Si « Le Beau Danseur » et « Le Cheval noir » n’innovent pas en ce qui concerne la représentation du diable puisqu’il s’agit là de versions classiques de ces contes, il en va autrement de « La Sainte Catherine ». La prémisse est connue : une jeune fille qui n’est pas mariée à 25 ans à la fête de sainte Catherine souhaite, en désespoir de cause, que le diable l’emporte vivante plutôt que de coiffer sainte Catherine et de demeurer « vieille fille ». Or la version de Barbeau présente une jeune femme qui s’éloigne du stéréotype de la coquette et de la séductrice qui minaude, qui fait languir les garçons, voire même son fiancé, trop sûre de sa beauté.
Dernière de sa lignée, Nanette apparaît ici comme une victime, frappée d’une malédiction, peut-on supposer, en raison de la conduite de son père et de son grand-père paternel, « galants avec les créatures ». Un lourd secret familial pèse sur elle, cause de son malheur : « Si tous les descendants, à Vaudreuil, portaient leur nom véritable, leur lignée n’en serait pas sur le point de s’éteindre, comme elle l’est. » L’allusion est claire : il y a des bâtards non déclarés dans la famille. Nanette mérite-t-elle le châtiment qui lui est réservé pour des fautes commises par ses ascendants ? C’est bien plutôt cette vieille dame, grand-mère Tremblay, qui devrait être punie tant elle manque de compassion et ne cherche qu’à humilier Nanette en voulant à tout prix lui faire porter la coiffe odieuse. Dans ce conte, le diable ne joue qu’un rôle de figurant : il n’entraîne pas la jeune femme en enfer. La mélancolie de Nanette, sa solitude, son destin tragique, sa malédiction sous-entendue, tous ces éléments concourent à la sensibilité et à l’originalité du récit, véritable pépite cachée dans le capharnaüm qu’est L’Arbre des rêves.
Outre la forme qui déconcerte dans le recueil, oscillant entre le témoignage et la fiction, il y a aussi l’intention véritable de l’auteur qui soulève des questions. Barbeau souffle le chaud et le froid comme l’illustre « La Lune blanche ». Dans la première partie du texte, il fait part d’un fait survenu à un homme de La Valtrie changé en veau parce qu’il ne s’était pas confessé depuis sept ans.

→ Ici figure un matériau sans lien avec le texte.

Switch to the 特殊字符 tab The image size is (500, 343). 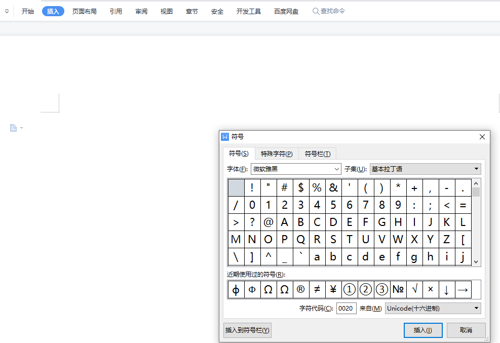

Il avait été délivré lorsqu’un voisin avait entaillé avec un canif la tache blanche qu’il avait au front pour qu’il saigne. Dans la deuxième partie, comme pour discréditer ce récit, Barbeau raconte le subterfuge dont usent Jos Violon et Tom Caribou – celui-là même qui a rapporté l’anecdote précédente – pour s’emparer d’une vache avec une tache blanche au front en profitant de la crédulité de son propriétaire qui croit aux loups-garous. Peut-on croire dès lors la parole de Tom Caribou ?
Il est vrai que les conteurs du XIXe siècle aimaient parfois semer le doute à la fin de leur récit, mais jamais de façon aussi peu subtile. L’esprit scientifique de l’ethnologue ne peut manifestement pas s’empêcher de rationaliser ces témoignages mais l’écrivain, lui, peut (et doit) suspendre son sens critique pour accoucher d’une œuvre qui, pour être fantastique, n’en est pas moins fort représentative de l’âme d’un peuple. Laissez-nous rêver, monsieur Barbeau ! [CJ]
Références
- Labrie, Vivian, Dictionnaire des oeuvres littéraires du Québec III, p. 871-873.
- Pichette, Jean-Pierre, Dictionnaire des écrits de l'Ontario français, p. 54.